Canvas-CoT is a reasoning framework that gives LLMs a mutable HTML canvas as an external reasoning substrate. Instead of generating linear text chains, the model performs CRUD operations (Insert, Modify, Replace, Delete) on DOM elements, enabling in-place corrections without regenerating the full context. It also includes a rendering-based critique loop for visual feedback.
How does Canvas-CoT differ from Tree-of-Thought and Graph-of-Thought?
Tree-of-Thought (ToT) and Graph-of-Thought (GoT) expand the search topology of reasoning but still use immutable text as the underlying substrate. Canvas-CoT changes the substrate itself – from immutable text to a mutable DOM tree with visual rendering. ToT explores multiple reasoning paths; Canvas-CoT allows in-place editing of a single evolving state.

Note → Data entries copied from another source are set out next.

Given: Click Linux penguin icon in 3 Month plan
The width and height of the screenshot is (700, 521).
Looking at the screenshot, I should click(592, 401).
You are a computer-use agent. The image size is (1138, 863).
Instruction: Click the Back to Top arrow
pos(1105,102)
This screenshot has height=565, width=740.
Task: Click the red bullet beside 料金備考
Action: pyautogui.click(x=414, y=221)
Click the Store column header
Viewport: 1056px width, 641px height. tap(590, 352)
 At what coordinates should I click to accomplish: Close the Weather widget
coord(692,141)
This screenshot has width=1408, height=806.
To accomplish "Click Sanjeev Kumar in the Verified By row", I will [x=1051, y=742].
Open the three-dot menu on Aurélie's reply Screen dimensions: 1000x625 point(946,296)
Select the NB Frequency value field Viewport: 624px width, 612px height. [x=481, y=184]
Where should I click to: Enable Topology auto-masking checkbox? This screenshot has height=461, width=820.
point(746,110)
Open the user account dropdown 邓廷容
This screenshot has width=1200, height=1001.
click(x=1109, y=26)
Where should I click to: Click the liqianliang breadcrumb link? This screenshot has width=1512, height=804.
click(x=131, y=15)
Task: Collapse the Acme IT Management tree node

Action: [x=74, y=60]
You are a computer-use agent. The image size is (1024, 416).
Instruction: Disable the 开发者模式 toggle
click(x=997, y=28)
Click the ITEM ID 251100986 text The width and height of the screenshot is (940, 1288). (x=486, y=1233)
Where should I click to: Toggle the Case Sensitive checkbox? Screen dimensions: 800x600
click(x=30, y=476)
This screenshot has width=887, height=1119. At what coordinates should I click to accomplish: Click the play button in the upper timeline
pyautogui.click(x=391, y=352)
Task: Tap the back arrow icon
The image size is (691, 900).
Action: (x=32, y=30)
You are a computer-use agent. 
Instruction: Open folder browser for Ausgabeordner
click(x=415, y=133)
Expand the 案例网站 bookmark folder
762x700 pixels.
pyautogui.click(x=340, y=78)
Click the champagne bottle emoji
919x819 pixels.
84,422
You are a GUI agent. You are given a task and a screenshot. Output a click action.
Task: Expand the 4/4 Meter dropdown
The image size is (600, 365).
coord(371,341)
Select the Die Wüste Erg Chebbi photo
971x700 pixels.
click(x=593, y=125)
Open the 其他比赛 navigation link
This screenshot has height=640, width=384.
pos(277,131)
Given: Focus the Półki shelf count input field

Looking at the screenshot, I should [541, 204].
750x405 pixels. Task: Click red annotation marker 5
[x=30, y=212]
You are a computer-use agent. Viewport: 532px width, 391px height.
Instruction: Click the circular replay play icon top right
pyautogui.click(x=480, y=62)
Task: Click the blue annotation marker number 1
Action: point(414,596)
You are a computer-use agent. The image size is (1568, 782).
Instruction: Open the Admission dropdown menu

What models does Canvas-CoT work with?
The paper evaluated Canvas-CoT with GPT-5 and Gemini-2.5-Pro as the primary solver models, using the same models as critique agents. The framework is model-agnostic – any MLLM capable of generating structured HTML/SVG tool calls could serve as the controller.
Is Canvas-CoT slower than standard CoT?
It adds latency from the rendering loop (headless browser rendering + critique agent inference). But it uses fewer total tokens because it avoids regenerating full context each iteration. Whether the net latency is higher depends on task complexity – for simple tasks, CoT is faster; for complex multi-step spatial reasoning, Canvas-CoT’s surgical updates can be net faster.
Can I use Canvas-CoT today?
The paper’s code hasn’t been publicly released yet (the authors indicate it will be released soon). But the architectural pattern – mutable structured state + validation loop – can be implemented independently using any LLM with tool-use capabilities, a headless browser (Puppeteer/Playwright), and a critique prompt.